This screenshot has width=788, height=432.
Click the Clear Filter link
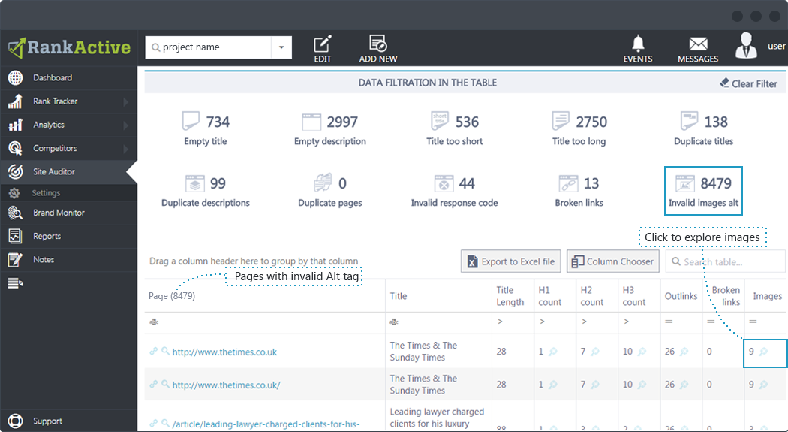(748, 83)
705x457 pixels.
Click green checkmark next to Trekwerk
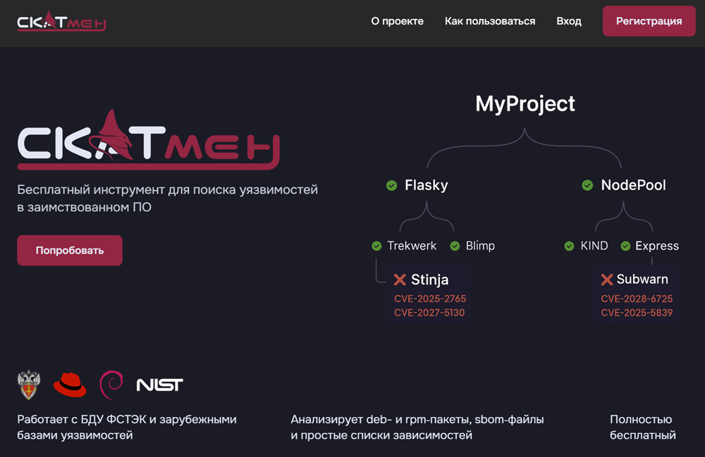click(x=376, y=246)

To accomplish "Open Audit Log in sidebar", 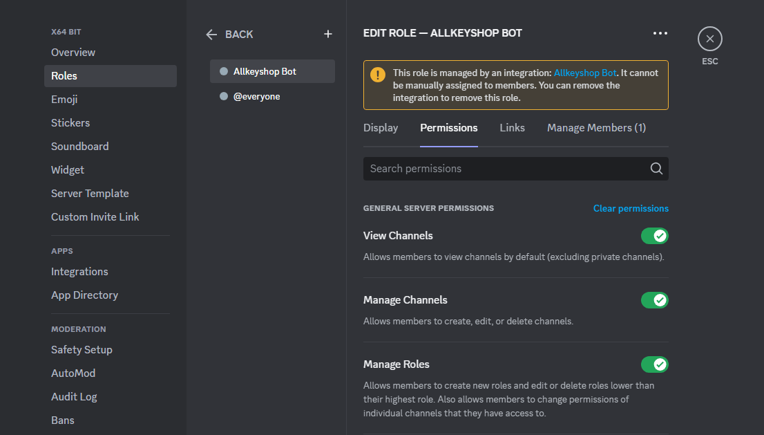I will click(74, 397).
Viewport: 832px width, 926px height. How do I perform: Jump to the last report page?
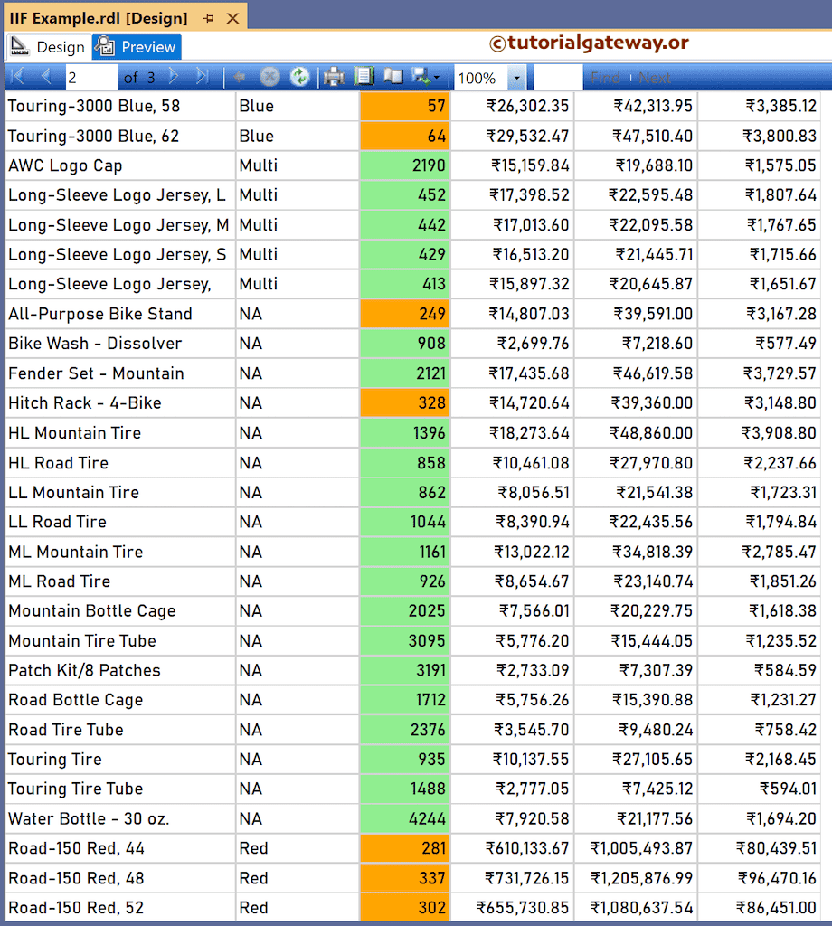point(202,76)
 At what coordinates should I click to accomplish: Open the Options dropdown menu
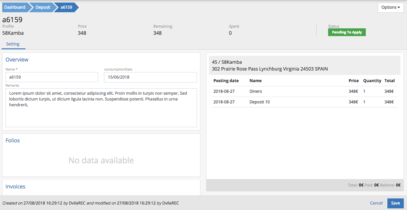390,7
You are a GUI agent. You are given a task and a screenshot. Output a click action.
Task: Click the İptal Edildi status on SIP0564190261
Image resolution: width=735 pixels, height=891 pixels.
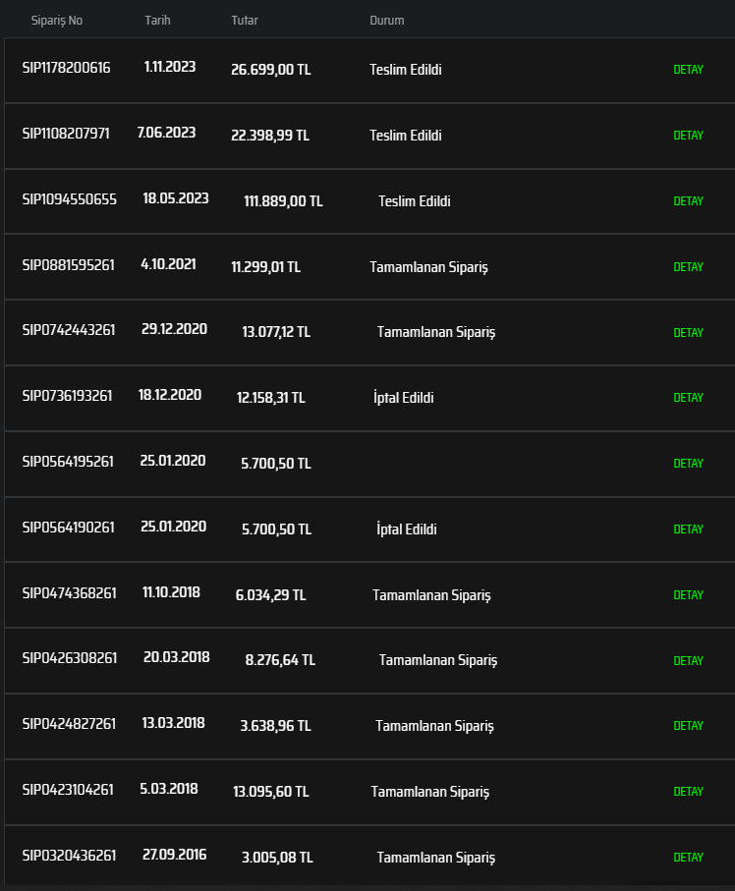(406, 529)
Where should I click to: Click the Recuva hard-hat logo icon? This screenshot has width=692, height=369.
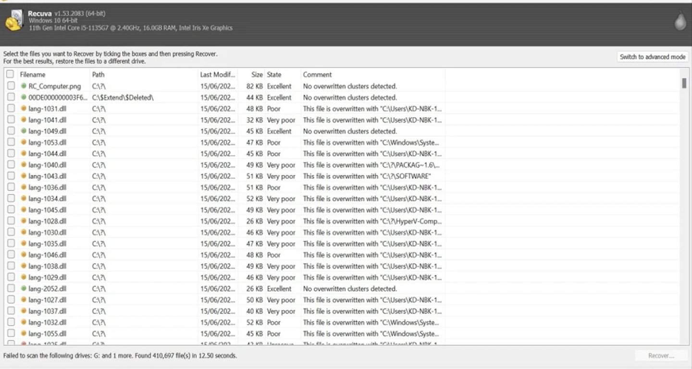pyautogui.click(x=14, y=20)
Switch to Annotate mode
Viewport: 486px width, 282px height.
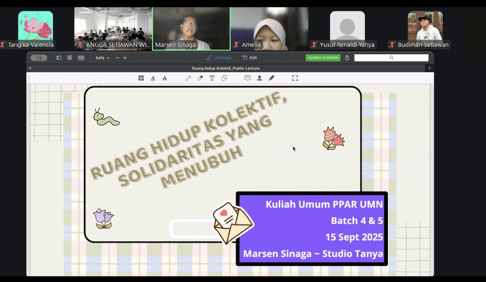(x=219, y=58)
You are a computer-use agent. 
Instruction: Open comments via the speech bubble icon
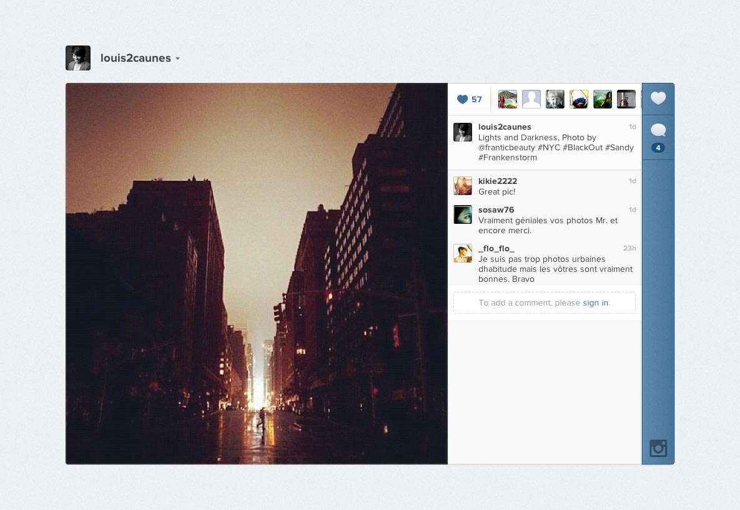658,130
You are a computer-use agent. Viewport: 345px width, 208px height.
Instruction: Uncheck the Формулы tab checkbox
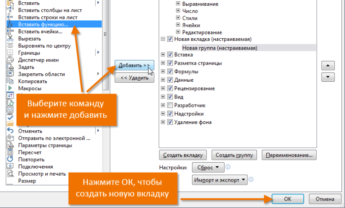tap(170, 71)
--
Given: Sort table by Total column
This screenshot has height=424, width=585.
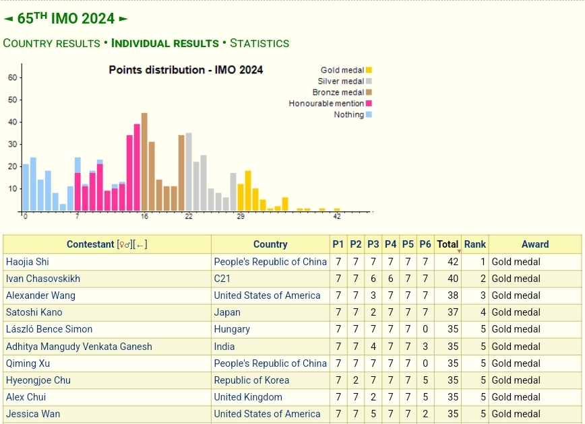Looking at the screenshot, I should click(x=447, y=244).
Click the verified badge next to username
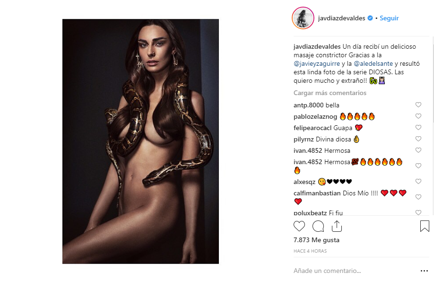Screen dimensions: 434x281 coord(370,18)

[WHAT TO PRODUCE]
Return each line of the material above that holds the string "agent".

[TASK SOLUTION]
You are a GUI agent. You are given a task and a screenshot. Output a click action.
You are a computer-use agent. 
You are a computer-use agent. Viewport: 345px width, 208px height.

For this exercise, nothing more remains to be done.